SOURCE PASSAGE:
+++++
PFC-diffusion models showed good agreement with Monte Carlo simulations, including improvements over single-scattering and distributed source diffusion models. Agreement was worse in the high-absorption case, shown in Fig. 4, but improvements over the diffusion models were still evident. Robustness to starting guesses of optical parameters shows promise for future experimental work. Scattering coefficient estimation robustness was even seen when incorrect anisotropies were used in model fitting. As was seen in previous OIR reports, accuracy and variance of absorption estimates were significantly worse than scattering coefficient estimation. Complementary techniques such as photoacoustic imaging^{2}^{,}^{44} could provide improved sensitivity to absorption with reduced variance.

Some previous OIR approaches required a sensing footprint of a few transport-mean-free paths (several millimeters) to accurately estimate the centroid of diffuse reflectance and fit to diffusion-regime models which are inaccurate near the point of entry. In the present approach with the new PFC-diffusion analytical models, diffuse reflectance can be fit using a much smaller footprint as there is no longer a prerequisite that the data be collected far enough away from the point-of-entry to permit fitting to the standard single-scattering diffusion approximation. Figure 7 shows the footprint of our present PFC-OIR simulations compared with the footprint of previous diffusion-regime-dependent OIR approaches overlaid over a log-scale image of Monte Carlo simulated diffuse-reflectance for the case with ${\mu}_{a}=0.1\text{\hspace{0.17em}}\text{\hspace{0.17em}}{\mathrm{cm}}^{-1}$,${\mu}_{s}=100\text{\hspace{0.17em}}\text{\hspace{0.17em}}{\mathrm{cm}}^{-1}$, and $g=0.9$. Even with the small 700-*μ*m footprint, and using only data along the $x$-axis, optical properties are accurately recovered using various starting guesses of ${\mu}_{s}=100\text{\hspace{0.17em}}\text{\hspace{0.17em}}{\mathrm{cm}}^{-1}$ and ${\mu}_{a}=\phantom{\rule{0ex}{0ex}}0.11\text{\hspace{0.17em}}\text{\hspace{0.17em}}{\mathrm{cm}}^{-1}$ optical parameters. This encouraging result is the first application of the PFC-diffusion theory to an inverse problem to our knowledge. It may have practical implications in development of a small-footprint probe for measuring optical properties, which in turn may have applications in tumor margin assessment for realtime surgery guidance, detection of dysplasia and precancers for early detection of cancer, improved classification of pigmented lesions as benign nevi or malignant melanoma, among other applications. Our analytical approach is an alternative to using Monte Carlo or scalable Monte Carlo methods, and a future efficient implementation could enable realtime applications which could be of considerable importance in the clinic. The present work represents only simulations, however, this simulation work is an important first step toward designing experiments and miniature-footprint systems for optical property measurements.
+++++
DATA RECORDS:
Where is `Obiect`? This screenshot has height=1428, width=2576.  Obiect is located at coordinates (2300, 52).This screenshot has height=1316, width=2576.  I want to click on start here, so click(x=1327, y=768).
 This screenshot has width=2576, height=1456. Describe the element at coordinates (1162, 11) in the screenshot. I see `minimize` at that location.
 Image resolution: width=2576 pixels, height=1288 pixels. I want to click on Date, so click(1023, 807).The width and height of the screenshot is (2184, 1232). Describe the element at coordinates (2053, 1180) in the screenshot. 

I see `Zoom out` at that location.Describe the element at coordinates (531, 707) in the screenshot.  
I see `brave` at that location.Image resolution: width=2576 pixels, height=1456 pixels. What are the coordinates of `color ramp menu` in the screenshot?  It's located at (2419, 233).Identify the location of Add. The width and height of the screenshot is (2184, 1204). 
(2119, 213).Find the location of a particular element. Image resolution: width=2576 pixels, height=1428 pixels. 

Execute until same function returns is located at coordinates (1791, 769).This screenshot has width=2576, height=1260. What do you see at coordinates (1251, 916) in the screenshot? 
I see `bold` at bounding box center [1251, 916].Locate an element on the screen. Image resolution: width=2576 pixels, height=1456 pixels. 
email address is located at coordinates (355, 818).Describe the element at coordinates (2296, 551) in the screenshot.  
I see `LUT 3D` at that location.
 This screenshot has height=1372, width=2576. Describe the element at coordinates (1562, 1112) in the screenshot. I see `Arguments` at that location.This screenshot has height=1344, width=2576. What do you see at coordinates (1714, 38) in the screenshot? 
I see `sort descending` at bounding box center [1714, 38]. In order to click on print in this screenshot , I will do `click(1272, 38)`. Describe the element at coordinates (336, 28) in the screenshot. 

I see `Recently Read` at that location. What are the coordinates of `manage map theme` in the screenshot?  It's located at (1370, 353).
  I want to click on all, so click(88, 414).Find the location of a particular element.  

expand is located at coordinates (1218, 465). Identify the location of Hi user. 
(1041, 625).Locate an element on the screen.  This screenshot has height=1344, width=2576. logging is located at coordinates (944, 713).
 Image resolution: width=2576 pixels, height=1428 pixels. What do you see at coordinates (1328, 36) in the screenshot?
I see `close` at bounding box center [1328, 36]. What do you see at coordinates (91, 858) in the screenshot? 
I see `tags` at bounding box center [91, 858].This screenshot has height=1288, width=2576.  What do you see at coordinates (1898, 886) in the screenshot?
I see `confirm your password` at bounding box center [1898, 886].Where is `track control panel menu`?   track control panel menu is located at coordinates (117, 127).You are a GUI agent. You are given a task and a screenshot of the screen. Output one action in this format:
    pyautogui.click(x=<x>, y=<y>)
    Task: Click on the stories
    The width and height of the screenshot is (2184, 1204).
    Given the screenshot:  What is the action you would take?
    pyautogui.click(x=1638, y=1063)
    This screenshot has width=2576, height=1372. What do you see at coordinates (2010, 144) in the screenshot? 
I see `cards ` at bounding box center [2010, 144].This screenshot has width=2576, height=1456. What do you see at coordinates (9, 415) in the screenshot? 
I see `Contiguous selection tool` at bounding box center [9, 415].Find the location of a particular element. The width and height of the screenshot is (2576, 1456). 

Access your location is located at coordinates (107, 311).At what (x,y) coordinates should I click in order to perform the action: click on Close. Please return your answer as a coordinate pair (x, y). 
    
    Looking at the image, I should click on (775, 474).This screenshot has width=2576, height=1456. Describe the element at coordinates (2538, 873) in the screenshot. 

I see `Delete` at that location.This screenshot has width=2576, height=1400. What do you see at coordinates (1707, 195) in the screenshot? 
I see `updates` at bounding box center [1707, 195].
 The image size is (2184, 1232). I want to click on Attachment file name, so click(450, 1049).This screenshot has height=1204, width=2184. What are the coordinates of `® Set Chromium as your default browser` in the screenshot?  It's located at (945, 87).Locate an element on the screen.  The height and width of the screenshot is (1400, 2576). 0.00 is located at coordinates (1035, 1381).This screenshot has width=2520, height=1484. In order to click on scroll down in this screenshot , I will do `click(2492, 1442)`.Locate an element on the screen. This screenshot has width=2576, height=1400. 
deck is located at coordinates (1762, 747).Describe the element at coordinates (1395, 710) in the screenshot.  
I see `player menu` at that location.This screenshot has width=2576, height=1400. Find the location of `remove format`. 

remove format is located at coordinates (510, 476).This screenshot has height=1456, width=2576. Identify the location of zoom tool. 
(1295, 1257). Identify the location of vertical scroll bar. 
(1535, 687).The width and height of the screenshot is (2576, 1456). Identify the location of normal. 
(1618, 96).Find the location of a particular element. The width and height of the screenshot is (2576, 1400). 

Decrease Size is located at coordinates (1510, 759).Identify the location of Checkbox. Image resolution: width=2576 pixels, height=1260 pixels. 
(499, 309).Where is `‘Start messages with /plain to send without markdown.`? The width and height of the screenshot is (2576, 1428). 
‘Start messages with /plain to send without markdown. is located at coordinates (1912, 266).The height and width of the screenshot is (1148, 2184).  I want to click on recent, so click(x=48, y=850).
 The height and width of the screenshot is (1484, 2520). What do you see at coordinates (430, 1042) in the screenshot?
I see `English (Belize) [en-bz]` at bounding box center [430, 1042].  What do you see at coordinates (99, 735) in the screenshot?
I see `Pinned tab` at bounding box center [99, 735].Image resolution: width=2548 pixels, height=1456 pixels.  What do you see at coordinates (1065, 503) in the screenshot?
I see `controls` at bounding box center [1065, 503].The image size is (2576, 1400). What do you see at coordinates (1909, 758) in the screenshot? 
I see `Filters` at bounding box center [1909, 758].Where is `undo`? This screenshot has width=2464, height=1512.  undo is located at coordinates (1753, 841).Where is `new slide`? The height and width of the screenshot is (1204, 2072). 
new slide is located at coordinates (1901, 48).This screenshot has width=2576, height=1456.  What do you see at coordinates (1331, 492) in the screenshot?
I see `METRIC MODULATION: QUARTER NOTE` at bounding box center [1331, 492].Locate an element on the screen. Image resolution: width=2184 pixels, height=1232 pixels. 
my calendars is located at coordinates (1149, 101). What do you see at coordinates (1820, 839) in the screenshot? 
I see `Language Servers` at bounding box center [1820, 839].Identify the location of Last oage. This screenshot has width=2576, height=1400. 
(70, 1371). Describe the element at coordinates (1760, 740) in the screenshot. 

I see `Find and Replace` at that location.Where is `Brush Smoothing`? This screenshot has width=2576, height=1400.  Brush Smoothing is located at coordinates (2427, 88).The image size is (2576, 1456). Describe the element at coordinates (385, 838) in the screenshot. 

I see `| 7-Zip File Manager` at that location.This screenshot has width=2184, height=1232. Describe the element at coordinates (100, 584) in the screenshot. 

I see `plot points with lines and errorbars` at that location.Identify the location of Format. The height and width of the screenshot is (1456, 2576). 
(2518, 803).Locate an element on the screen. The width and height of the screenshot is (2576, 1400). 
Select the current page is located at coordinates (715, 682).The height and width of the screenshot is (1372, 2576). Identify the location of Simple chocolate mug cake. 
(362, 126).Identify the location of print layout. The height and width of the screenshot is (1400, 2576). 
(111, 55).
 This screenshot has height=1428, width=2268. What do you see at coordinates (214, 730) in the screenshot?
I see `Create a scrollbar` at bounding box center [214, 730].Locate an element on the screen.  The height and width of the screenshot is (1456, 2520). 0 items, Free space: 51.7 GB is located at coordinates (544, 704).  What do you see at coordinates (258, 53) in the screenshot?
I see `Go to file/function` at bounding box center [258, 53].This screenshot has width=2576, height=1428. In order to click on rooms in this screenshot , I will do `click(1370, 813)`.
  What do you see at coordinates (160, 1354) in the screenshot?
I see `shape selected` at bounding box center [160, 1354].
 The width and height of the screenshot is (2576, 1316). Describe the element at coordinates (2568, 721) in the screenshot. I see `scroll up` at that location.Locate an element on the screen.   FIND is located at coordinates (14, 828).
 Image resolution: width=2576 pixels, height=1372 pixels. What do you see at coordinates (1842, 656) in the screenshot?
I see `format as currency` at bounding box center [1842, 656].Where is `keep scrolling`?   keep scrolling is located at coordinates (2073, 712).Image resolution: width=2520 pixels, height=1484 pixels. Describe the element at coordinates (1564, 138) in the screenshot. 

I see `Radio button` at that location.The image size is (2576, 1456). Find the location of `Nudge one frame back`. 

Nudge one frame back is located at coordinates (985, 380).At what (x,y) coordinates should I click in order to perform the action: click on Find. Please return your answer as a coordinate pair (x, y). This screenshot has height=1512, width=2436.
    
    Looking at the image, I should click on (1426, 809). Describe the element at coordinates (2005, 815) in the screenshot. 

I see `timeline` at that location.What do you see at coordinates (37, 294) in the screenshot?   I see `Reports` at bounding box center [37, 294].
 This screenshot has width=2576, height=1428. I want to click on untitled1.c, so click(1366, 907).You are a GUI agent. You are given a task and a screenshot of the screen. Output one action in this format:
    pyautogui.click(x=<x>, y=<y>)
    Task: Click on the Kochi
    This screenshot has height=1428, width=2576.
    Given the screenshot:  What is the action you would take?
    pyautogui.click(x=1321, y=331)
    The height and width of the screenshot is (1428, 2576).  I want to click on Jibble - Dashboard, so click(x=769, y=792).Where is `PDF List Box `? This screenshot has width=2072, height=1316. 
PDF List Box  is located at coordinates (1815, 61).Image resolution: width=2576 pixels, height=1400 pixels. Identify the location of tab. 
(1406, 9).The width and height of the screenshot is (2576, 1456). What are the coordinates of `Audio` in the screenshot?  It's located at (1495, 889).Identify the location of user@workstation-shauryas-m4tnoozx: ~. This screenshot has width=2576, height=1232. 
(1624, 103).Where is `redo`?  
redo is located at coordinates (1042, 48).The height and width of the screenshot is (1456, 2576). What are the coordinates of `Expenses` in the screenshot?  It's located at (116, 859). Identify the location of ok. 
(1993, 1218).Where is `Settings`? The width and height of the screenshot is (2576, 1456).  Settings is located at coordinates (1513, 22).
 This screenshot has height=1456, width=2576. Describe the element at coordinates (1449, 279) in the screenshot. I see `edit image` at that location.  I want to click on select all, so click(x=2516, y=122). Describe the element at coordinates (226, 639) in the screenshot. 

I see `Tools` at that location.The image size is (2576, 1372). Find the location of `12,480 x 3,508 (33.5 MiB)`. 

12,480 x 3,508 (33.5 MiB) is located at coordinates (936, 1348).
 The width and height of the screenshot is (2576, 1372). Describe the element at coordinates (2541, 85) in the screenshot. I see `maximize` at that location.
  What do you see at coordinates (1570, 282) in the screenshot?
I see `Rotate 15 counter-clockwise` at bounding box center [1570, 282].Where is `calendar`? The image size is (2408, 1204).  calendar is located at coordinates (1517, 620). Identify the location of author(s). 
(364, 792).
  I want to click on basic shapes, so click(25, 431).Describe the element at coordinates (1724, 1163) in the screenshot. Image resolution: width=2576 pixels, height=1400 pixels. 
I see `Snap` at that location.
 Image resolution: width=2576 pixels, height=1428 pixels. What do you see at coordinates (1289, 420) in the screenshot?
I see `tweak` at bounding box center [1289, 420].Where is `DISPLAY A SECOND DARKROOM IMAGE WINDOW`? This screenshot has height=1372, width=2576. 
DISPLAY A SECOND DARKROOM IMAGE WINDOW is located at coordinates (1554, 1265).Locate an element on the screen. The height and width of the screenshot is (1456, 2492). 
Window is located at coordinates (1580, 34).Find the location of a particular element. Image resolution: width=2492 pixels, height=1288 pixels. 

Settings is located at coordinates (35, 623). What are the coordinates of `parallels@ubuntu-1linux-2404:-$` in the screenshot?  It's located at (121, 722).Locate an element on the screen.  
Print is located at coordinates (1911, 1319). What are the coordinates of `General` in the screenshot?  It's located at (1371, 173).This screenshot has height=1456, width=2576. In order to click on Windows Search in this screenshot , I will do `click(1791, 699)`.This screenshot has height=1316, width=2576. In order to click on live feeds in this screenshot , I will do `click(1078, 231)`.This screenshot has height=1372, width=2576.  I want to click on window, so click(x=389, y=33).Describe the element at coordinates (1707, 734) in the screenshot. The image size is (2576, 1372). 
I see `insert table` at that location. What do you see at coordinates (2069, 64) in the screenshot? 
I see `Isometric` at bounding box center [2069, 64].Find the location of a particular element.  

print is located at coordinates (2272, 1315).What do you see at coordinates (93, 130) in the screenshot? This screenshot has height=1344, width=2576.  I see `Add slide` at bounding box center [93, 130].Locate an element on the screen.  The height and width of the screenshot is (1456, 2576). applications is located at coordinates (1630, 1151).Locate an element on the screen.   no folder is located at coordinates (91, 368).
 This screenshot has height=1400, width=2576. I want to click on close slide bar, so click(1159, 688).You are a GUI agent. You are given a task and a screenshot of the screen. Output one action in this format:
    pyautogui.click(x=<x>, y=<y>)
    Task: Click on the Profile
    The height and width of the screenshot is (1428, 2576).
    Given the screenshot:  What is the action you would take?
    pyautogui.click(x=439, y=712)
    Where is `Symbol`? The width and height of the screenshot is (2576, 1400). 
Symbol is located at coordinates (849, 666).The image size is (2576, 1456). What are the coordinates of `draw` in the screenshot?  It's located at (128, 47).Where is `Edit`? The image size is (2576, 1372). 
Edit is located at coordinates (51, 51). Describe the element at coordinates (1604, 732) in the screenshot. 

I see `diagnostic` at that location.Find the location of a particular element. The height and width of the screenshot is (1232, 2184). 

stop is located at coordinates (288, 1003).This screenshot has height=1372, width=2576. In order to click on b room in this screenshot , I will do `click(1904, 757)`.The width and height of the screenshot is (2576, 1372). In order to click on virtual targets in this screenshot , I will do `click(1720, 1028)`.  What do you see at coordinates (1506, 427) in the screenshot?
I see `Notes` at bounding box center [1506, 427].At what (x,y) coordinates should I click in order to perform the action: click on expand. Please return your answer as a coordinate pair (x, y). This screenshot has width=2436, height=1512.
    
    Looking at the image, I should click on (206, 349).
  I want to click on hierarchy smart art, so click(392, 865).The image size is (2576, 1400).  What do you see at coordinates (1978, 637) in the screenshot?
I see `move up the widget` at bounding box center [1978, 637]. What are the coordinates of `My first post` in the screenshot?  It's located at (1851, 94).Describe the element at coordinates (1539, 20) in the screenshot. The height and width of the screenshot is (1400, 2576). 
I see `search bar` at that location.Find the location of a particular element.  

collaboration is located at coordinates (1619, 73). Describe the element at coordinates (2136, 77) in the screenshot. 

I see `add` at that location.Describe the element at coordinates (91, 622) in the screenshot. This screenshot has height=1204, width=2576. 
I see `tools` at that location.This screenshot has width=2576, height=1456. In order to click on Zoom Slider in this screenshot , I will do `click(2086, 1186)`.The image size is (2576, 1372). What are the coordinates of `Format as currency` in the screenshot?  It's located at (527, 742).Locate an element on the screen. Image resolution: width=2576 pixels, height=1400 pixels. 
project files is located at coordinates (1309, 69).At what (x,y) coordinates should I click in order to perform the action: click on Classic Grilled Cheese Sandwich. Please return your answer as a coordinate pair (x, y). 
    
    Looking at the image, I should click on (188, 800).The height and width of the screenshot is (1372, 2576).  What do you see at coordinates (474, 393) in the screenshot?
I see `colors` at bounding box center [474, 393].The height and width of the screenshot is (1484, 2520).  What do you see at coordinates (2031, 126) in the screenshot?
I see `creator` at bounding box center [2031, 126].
+++++
TASK REQUIREMENTS:
Quote the passage on PFC-diffusion models between "PFC-diffusion models showed" and "with reduced variance.", inclusive. The items play no part in what follows.

EXPECTED OUTPUT:
PFC-diffusion models showed good agreement with Monte Carlo simulations, including improvements over single-scattering and distributed source diffusion models. Agreement was worse in the high-absorption case, shown in Fig. 4, but improvements over the diffusion models were still evident. Robustness to starting guesses of optical parameters shows promise for future experimental work. Scattering coefficient estimation robustness was even seen when incorrect anisotropies were used in model fitting. As was seen in previous OIR reports, accuracy and variance of absorption estimates were significantly worse than scattering coefficient estimation. Complementary techniques such as photoacoustic imaging^{2}^{,}^{44} could provide improved sensitivity to absorption with reduced variance.